As illustrated in Fig. 2, in one embodiment of the present invention the fuel elements 2 are rod-shaped and arranged in parallel on the end surface 21 of the igniter module 20. Each fuel element, or fuel rod, has an adjacent igniter 23 for ignition of the solid propellant 9 integrated in the igniter module 20.

Referring to Fig. 3, the igniters 23 are arranged in a two dimensional array 24 in the igniter module 20. As shown in the cross sectional view in Fig. 3, the fuel elements 2 may be close-packed in the same pattern as the igniters 23 on the end surface 21 of the igniter module 20. One advantage with the present invention is that the fuel elements 2 can be fired in a certain order to maintain the centre of mass of the system 1 approximately in the same position all the time. Conventional systems wherein the fuel elements are decomposed serially will not be able to compensate for this.

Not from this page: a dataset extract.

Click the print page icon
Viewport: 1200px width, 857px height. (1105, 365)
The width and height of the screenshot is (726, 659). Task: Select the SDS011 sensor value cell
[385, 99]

In one embodiment of the present invention the igniter module 20 comprises two independent igniters 23 for each fuel element 2.

Fig. 4 illustrates a gas storage system 1 according to the present invention wherein the igniter module 20 and the fuel elements 2 are accommodated inside a tank 40. The tank 40 may further accommodate other sub-systems as well. By way of example the tank 40 has a cylindrical shape with a hermetic electrical connector 43 in one end and a gas outlet 41 with an integrated outlet valve in the other end. The fuel elements 2 are for example pen-shaped fuel rods. The fuel elements 2 form a package that is held together by the igniter module 20 in one end and an end cap 42 together with a filter module 50 in the other end. By way of example a honeycomb shaped end cap may be used to simplify the mounting. The modules 20, 50 may be held together by nine long, thin pin bolts, three located in the centre and six around the outer diameter. A control module 60 is placed in between a hermetic connector 43 and the igniter module 20. Since the pressure levels are fairly low the tank may be thin walled. As shown in Fig. 3, a large number of fuel elements 2 may be packed in an ordered manor inside the tank 40. The diameter of each individual fuel element 2 should be small compared to the tank 40 diameter in order not to produce too much local heat during the solid propellant 8 decomposition that nearby fuel elements are affected to such a degree that an uncontrolled decomposition starts. A small well-defined gap is maintained around each fuel element 2 for thermal insulation reasons. It should be understood that the integration of three miniaturized modules, i.e. the igniter module 20, the control module 60 and the filter module 50, contributes very efficiently to one of the unique features of the system. This is the high wt % of stored gas, which partly is due to the fact that most of connectors, harness, fittings, etc. are eliminated in the highly integrated system. The fabrication of any of the miniaturized modules 20, 50, 60 may comprise micromachining, e.g. photolithography and etching of e.g. a silicon wafer.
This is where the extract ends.